Enrichment of immediate-early 1 (m123/pp89) peptide-specific CD8 T cells in a pulmonary CD62L(lo) memory-effector cell pool during latent murine cytomegalovirus infection of the lungs.

Interstitial cytomegalovirus (CMV) pneumonia is a clinically relevant complication in recipients of bone marrow transplantation (BMT). Recent data for a model of experimental syngeneic BMT and concomitant infection of BALB/c mice with murine CMV (mCMV) have documented the persistence of tissue-resident CD8 T cells after clearance of productive infection of the lungs (J. Podlech, R. Holtappels, M.-F. Pahl-Seibert, H.-P. Steffens, and M. J. Reddehase, J. Virol. 74:7496-7507, 2000). It was proposed that these cells represent antiviral "standby" memory cells whose functional role might be to help prevent reactivation of latent virus.
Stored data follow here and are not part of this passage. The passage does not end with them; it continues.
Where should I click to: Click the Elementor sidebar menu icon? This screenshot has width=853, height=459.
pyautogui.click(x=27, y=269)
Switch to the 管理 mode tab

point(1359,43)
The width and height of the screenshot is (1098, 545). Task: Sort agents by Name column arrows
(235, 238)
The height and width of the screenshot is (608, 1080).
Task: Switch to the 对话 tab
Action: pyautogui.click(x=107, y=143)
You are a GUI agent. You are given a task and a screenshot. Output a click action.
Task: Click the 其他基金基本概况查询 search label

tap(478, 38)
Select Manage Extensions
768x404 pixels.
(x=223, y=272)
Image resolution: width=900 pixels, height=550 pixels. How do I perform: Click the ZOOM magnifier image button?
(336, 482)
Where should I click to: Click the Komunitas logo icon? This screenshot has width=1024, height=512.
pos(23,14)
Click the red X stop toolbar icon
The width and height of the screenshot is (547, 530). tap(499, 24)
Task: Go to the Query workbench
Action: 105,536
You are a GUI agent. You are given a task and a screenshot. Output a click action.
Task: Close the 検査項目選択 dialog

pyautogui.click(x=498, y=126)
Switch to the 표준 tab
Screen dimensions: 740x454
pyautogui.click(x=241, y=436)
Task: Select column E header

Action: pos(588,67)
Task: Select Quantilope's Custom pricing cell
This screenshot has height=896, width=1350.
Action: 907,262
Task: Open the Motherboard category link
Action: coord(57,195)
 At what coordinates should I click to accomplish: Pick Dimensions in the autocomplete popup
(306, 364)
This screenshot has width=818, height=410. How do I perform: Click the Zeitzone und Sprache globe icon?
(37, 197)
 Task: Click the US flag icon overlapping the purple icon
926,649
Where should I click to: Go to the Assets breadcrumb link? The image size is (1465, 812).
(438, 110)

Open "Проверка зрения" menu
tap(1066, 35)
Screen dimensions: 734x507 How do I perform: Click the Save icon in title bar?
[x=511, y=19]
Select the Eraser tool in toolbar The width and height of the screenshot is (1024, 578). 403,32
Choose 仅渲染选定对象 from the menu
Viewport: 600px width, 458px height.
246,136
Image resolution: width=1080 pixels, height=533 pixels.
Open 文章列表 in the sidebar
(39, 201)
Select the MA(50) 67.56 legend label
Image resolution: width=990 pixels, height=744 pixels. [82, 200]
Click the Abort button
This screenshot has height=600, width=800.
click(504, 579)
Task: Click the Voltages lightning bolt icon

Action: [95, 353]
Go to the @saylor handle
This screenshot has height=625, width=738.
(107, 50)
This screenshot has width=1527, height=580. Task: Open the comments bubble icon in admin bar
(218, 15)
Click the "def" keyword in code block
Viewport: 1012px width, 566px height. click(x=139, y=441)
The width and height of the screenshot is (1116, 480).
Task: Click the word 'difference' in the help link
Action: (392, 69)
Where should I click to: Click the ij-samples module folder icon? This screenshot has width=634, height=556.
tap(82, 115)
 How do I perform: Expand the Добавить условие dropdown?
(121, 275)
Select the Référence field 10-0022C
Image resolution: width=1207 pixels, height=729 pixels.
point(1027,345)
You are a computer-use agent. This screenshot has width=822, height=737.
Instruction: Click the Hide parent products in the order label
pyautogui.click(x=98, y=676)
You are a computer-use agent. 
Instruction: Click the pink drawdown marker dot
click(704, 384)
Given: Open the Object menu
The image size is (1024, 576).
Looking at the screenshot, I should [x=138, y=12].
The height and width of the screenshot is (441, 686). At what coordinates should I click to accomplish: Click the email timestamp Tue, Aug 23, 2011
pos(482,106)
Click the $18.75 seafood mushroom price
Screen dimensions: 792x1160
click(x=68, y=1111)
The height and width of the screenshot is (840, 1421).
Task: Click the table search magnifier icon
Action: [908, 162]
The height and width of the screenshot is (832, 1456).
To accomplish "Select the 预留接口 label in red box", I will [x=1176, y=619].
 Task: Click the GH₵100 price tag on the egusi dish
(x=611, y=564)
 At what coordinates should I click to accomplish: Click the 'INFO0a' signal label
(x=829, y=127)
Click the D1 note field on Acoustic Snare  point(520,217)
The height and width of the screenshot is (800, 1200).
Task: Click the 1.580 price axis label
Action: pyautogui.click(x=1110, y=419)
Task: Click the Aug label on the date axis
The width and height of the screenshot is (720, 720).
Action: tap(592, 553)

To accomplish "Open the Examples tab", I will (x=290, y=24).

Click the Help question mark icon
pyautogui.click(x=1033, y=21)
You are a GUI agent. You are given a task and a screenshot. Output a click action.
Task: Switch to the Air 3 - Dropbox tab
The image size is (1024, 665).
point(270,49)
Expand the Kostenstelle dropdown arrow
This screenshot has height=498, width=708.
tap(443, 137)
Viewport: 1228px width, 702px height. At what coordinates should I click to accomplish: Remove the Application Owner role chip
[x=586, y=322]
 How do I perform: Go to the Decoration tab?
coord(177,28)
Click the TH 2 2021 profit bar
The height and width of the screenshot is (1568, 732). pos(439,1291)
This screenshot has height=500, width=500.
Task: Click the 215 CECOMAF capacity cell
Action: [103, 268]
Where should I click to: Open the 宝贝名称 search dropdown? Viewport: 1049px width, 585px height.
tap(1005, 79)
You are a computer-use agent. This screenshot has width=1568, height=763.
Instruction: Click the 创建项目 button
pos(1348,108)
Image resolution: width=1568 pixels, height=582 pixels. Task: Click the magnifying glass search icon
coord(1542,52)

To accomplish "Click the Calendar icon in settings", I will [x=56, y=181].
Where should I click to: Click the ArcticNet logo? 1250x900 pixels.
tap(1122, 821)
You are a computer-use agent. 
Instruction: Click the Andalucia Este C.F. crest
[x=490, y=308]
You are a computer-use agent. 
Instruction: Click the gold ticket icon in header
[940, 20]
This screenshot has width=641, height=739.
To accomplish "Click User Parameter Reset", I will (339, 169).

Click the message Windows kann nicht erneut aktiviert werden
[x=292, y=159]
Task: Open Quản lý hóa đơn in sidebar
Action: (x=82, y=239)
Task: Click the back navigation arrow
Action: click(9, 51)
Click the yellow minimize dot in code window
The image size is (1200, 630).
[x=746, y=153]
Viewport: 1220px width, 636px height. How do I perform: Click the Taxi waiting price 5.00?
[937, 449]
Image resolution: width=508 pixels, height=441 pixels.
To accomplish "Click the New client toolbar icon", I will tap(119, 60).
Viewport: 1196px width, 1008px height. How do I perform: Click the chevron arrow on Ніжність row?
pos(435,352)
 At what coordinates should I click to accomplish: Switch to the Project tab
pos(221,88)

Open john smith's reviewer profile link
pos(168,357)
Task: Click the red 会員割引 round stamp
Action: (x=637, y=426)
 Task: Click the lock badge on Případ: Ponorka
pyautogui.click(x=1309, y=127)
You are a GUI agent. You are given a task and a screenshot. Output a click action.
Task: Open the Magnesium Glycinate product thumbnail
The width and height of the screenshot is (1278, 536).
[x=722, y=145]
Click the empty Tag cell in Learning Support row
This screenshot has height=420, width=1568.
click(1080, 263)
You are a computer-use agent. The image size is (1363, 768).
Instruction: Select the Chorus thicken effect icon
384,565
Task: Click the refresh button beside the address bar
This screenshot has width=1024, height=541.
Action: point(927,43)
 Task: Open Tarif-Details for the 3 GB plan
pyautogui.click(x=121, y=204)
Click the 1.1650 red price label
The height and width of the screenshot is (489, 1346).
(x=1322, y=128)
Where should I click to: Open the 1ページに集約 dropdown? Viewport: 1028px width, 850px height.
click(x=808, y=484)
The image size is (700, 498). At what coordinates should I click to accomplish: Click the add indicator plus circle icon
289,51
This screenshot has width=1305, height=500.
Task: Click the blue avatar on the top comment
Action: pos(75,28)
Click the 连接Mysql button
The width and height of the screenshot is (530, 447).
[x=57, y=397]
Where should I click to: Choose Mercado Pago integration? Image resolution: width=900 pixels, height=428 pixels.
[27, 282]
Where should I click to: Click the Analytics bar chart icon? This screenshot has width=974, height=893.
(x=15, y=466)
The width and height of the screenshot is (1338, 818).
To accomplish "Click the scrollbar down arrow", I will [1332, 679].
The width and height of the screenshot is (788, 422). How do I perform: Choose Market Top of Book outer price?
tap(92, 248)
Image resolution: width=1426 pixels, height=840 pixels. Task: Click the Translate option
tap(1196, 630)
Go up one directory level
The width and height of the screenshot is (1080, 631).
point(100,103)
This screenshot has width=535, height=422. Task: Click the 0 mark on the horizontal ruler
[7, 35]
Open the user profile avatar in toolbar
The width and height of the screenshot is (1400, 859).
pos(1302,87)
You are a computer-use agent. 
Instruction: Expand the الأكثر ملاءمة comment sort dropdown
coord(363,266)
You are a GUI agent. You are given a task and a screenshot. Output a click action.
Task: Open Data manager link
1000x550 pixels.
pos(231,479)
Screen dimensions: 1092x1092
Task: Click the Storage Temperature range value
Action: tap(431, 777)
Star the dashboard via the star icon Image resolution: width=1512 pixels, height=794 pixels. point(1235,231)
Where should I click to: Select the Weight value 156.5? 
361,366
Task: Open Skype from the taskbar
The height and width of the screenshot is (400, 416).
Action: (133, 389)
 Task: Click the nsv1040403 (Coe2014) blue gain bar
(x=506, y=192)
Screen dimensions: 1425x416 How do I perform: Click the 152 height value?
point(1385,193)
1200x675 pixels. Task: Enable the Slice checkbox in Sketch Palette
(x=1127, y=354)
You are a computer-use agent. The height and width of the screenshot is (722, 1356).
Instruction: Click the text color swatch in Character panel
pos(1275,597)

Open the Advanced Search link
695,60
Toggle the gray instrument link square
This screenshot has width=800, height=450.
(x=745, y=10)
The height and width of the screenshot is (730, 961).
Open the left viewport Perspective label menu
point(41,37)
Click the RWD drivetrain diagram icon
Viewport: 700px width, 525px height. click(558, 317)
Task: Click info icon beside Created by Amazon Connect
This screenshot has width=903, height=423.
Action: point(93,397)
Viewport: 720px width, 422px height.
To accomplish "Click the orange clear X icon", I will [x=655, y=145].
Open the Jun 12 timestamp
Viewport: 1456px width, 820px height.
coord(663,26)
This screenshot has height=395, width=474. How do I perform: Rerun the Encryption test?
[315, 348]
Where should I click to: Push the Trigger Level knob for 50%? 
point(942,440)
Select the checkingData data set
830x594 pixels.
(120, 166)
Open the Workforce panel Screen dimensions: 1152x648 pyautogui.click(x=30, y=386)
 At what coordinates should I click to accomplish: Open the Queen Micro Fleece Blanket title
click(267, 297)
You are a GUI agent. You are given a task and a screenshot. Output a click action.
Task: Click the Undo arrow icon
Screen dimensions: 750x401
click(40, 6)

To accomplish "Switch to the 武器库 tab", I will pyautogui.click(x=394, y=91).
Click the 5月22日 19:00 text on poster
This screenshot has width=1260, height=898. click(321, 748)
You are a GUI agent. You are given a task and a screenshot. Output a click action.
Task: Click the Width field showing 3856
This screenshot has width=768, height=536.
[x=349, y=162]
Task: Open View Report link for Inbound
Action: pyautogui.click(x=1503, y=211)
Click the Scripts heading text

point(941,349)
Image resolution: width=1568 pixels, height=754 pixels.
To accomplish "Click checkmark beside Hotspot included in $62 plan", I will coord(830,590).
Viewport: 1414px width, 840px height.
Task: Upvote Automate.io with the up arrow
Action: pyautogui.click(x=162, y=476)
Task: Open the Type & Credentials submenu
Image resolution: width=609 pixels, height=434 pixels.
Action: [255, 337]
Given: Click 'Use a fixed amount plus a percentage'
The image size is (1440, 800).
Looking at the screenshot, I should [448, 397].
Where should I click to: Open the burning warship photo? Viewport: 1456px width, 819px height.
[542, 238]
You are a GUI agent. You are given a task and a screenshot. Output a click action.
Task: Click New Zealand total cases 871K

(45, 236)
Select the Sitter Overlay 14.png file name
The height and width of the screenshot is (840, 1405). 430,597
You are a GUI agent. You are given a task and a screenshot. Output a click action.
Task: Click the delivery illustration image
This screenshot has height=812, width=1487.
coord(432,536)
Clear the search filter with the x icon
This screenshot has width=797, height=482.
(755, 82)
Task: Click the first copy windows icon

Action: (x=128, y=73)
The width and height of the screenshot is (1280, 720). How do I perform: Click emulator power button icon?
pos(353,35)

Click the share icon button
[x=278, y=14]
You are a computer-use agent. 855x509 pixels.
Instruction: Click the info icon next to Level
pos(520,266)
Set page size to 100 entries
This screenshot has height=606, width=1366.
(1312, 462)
The pool of pulmonary CD8 T cells was composed of two subsets defined by the T-cell activation marker L-selectin (CD62L): a CD62L(hi) subset of quiescent memory cells, and a CD62L(lo) subset of recently resensitized memory-effector cells. In this study, we have continued this line of investigation by quantitating CD8 T cells specific for the three currently published antigenic peptides of mCMV: peptide YPHFMPTNL processed from the immediate-early protein IE1 (pp89), and peptides YGPSLYRRF and AYAGLFTPL, derived from the early proteins m04 (gp34) and M84 (p65), respectively. IE1-specific CD8 T cells dominated in acute-phase pulmonary infiltrates and were selectively enriched in latently infected lungs. Notably, most IE1-specific CD8 T cells were found to belong to the CD62L(lo) subset representing memory-effector cells. This finding is in accordance with the interpretation that IE1-specific CD8 T cells are frequently resensitized during latent infection of the lungs and may thus be involved in the maintenance of mCMV latency.